From 1952 to 1961, programs supporting technical assistance and capital projects continued as the primary form of U.S. aid, and were a key component of U.S. foreign policy.

During this time, government leaders established various precursor organizations to USAID, including the:

  • Mutual Security Agency
  • Foreign Operations Administration
  • International Cooperation Administration

International Aid in the 1960s: An Agency is Born

In 1961, President Kennedy signed the Foreign Assistance Act into law and created USAID by executive order. Once USAID got to work, international development assistance opportunities grew tremendously. The time during the Kennedy and Johnson administrations became known as the “decade of development.”

International Aid in the 1970s: A Shift to Basic Human Needs

In the 1970s, the USAID began to shift its focus away from technical and capital assistance programs. Instead, U.S. development assistance stressed a “basic human needs” approach, which focused on:

  • Food and nutrition
  • Population planning
  • Health
  • Education
  • Human resources development

International Aid in the 1980s: A Turn to Free Markets

In the 1980s, foreign assistance sought to stabilize currencies and financial systems.

It also promoted market-based principles to restructure developing countries' policies and institutions. During this decade, USAID reaffirmed its commitment to broad-based economic growth, emphasizing employment and income opportunities through a revitalization of agriculture and expansion of domestic markets. In this decade, development activities were increasingly channeled through private voluntary organizations (PVOs), and aid shifted from individual projects to large programs.

International Aid in the 1990s: Sustainability and Democracy

In the 1990s, USAID’s top priority became sustainable development, or helping countries improve their own quality of life.
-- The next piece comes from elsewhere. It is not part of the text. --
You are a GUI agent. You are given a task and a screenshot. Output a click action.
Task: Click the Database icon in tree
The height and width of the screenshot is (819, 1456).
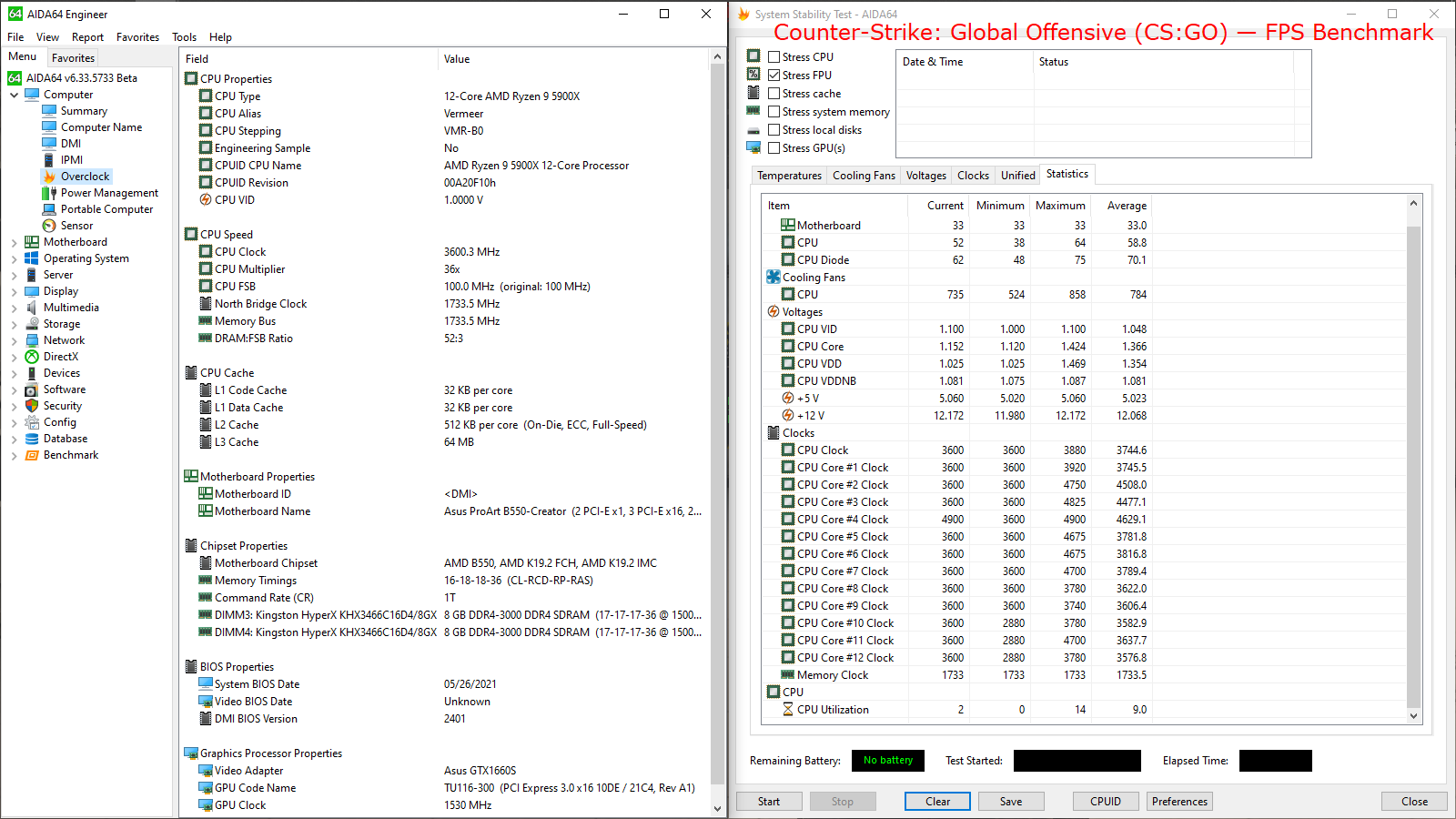[32, 439]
During this decade, USAID tailored development assistance programs to a country's economic condition, which meant that: 

  • Developing countries received an integrated package of assistance
  • Transitional countries received help in times of crisis
  • Countries with limited USAID presence received support through nongovernmental organizations (NGOs)

USAID played a lead role in planning and implementing programs following the fall of the Berlin Wall in 1989. USAID programs helped establish functioning democracies with open, market-oriented economic systems and responsive social safety nets.
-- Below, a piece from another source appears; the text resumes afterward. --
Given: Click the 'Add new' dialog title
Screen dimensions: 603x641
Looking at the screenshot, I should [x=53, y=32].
International Aid in the 2000s: War and Rebuilding

The 2000s, brought more evolution for USAID and foreign assistance with government officials once again calling for reform of how the agency conducts business. With the Afghanistan and Iraq wars in full swing, USAID was called on to help those two countries rebuild government, infrastructure, civil society and basic services such as health care and education. The Agency began rebuilding with an eye to getting the most bang out of its funding allocations. It also began an aggressive campaign to reach out to new partner organizations – including the private sector and foundations – to extend the reach of foreign assistance.

Today, USAID staff work in more than 100 countries around the world with the same overarching goals that President Kennedy outlined 50 years ago – furthering America's foreign policy interests in expanding democracy and free markets while also extending a helping hand to people struggling to make a better life, recover from a disaster or striving to live in a free and democratic country. It is this caring that stands as a hallmark of the United States around the world.


Our objective is to support partners to become self-reliant and capable of leading their own development journeys. We make progress toward this by reducing the reach of conflict, preventing the spread of pandemic disease, and counteracting the drivers of violence, instability, transnational crime and other security threats. We promote American prosperity through investments that expand markets for U.S. exports; create a level playing field for U.S. businesses; and support more stable, resilient, and democratic societies. We stand with people when disaster strikes or crisis emerges as the world leader in humanitarian assistance.